A assimetria central, segundo a análise da Nomad, é que essa janela de oportunidades está construída sobre um corte de juros que o mercado ainda não recebeu na prática. Além disso, o próprio investimento massivo em infraestrutura de inteligência artificial pressiona o consumo de energia e o setor de tecnologia, realimentando a inflação que o Fed precisa combater.
O histórico de ciclos interrompidos
A tese de que o Fed atua como o executor dos ciclos de mercado foi detalhada por Alex Fusté, economista-chefe do Andbank. Para ele, o ciclo atual pode durar três anos ou pode durar 12 anos, mas a morte não vem da idade, e sim da alta de juros. Quando o custo do dinheiro sobe, a rotação de portfólio sai de crescimento e vai para valor ou renda fixa.

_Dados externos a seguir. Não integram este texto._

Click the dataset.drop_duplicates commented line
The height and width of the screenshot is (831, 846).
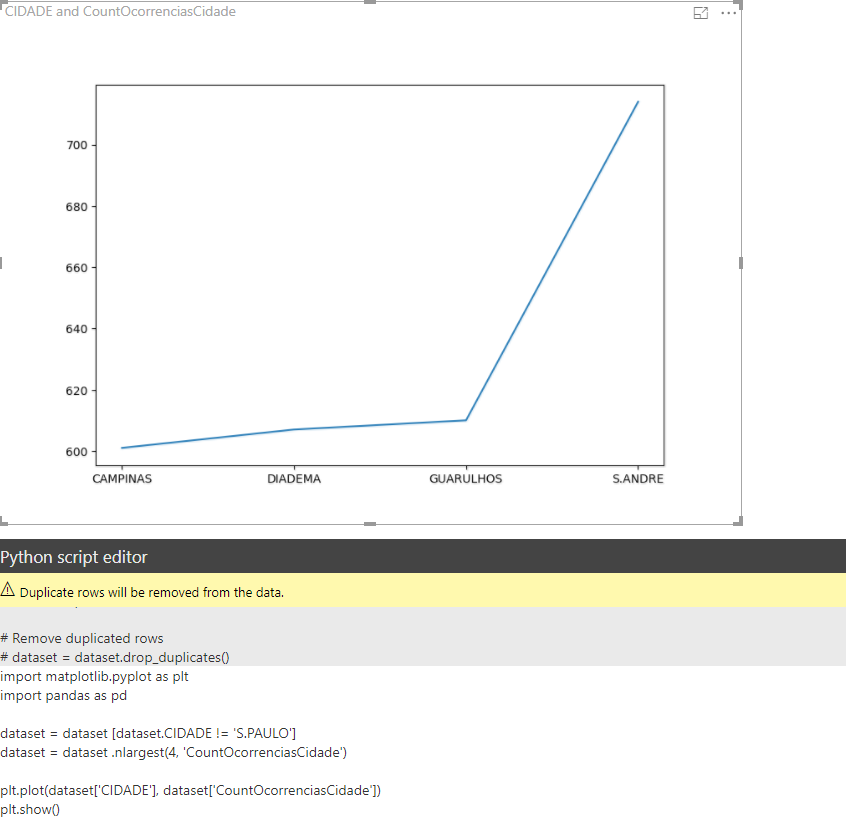tap(118, 657)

Fusté já havia sinalizado esse risco na época do IPO da SpaceX, em junho de 2026, notando que a manutenção das taxas pelo banco central era o cenário base. A ata mais recente do FOMC (Federal Open Market Committee, o comitê de política monetária do Fed) confirma essa tensão: participantes não descartam novas altas se a inflação não convergir para a meta. O PCE, diferente do CPI tradicional, pondera a substituição de bens quando os preços sobem, sendo o termômetro exato da demanda do consumidor americano. Se esse índice trava o FOMC, a rotação de portfólio global é afetada. O Fed é o que mata o ciclo de mercado.